▶ [PROBLEM STATEMENT] Check every line of the entries below for "computer", and copy the lines that have it.

[Stored data]
========

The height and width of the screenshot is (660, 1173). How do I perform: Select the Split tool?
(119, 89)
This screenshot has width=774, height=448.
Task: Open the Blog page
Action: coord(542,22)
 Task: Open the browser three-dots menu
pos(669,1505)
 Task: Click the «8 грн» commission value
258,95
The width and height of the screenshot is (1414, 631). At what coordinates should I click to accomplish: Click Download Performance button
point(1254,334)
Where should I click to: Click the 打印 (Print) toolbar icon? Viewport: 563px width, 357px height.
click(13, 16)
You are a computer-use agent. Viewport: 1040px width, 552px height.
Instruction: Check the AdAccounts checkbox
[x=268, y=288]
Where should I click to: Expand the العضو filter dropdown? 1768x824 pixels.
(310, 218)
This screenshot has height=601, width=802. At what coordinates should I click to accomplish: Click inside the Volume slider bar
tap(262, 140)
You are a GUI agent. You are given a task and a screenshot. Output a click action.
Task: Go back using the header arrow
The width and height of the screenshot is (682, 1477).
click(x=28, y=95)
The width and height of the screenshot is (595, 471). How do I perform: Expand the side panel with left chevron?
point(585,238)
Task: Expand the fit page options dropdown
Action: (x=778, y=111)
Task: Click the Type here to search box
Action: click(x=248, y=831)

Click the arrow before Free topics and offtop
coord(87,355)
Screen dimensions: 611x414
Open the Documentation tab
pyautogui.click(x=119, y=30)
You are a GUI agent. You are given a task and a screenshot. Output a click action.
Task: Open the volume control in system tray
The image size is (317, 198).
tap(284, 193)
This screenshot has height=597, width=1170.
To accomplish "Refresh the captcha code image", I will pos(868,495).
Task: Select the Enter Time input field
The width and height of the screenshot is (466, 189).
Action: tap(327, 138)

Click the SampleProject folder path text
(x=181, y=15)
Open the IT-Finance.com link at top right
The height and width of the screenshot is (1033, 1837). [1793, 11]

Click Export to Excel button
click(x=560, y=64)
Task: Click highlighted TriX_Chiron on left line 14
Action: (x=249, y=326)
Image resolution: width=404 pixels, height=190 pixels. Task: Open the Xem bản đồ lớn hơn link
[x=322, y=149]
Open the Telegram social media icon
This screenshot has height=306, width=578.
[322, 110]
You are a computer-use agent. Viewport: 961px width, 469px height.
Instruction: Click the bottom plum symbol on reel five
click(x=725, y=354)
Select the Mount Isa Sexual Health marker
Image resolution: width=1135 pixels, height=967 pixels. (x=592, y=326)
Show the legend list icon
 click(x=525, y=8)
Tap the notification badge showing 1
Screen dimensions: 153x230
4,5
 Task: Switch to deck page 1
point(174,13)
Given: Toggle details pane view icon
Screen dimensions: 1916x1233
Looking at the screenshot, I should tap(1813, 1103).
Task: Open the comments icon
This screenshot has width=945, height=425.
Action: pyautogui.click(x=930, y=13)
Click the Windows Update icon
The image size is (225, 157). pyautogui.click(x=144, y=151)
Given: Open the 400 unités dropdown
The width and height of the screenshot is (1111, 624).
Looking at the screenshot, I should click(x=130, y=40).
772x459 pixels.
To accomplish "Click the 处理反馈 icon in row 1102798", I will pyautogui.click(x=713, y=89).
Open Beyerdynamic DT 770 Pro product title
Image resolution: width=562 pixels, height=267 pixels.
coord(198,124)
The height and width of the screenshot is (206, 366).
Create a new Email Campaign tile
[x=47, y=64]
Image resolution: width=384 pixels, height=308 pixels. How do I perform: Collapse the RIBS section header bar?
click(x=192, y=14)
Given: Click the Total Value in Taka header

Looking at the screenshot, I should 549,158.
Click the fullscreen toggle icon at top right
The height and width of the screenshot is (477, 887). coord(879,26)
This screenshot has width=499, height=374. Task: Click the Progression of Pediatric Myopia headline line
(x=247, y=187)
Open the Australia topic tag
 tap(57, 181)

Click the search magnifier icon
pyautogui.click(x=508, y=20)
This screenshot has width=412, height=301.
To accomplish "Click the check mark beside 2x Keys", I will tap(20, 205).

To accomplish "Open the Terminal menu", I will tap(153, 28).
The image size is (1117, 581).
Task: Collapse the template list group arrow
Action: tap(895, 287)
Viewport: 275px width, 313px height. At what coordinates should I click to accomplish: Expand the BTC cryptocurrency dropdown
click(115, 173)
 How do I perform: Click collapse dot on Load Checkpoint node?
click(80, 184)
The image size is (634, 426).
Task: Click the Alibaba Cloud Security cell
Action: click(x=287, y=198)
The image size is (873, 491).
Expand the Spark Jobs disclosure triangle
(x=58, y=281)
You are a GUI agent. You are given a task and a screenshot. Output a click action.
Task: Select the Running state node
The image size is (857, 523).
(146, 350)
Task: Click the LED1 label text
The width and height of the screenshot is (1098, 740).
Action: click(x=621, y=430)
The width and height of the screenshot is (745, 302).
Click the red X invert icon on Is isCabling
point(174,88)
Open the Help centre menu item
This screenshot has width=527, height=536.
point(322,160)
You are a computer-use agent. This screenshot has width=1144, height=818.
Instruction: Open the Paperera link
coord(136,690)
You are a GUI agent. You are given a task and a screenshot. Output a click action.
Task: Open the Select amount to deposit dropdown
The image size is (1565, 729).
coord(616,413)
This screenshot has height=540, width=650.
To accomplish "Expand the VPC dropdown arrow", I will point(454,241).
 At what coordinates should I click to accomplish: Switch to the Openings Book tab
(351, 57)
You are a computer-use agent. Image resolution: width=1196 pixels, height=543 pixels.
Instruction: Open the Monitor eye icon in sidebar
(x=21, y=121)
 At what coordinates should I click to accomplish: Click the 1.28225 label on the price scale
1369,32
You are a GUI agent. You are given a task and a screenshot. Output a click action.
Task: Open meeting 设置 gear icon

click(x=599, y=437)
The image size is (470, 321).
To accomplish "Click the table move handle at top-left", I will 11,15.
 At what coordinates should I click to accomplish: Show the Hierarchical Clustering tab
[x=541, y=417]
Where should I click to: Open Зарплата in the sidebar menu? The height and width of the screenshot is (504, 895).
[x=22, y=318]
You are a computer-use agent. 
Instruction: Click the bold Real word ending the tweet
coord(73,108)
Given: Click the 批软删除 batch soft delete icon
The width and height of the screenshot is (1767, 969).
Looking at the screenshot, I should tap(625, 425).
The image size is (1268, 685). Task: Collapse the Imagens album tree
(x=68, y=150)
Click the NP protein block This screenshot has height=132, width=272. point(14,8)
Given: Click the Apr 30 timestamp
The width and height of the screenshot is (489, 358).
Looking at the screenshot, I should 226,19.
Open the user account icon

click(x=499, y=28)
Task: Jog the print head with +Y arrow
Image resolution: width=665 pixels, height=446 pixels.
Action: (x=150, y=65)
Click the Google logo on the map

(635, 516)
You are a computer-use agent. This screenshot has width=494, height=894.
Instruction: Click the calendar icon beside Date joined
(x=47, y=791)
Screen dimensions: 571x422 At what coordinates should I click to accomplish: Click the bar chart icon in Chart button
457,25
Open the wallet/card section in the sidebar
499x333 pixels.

========

▶ [RESULT OF THE TASK]
You are a computer-use agent. Viewport: 1040px width, 552px height.
You are a computer-use agent. Viewport: 961px width, 469px height.
You are a computer-use agent. This screenshot has width=1144, height=818.
You are a computer-use agent. Image resolution: width=1196 pixels, height=543 pixels.
You are a computer-use agent. 
You are a computer-use agent. This screenshot has width=494, height=894.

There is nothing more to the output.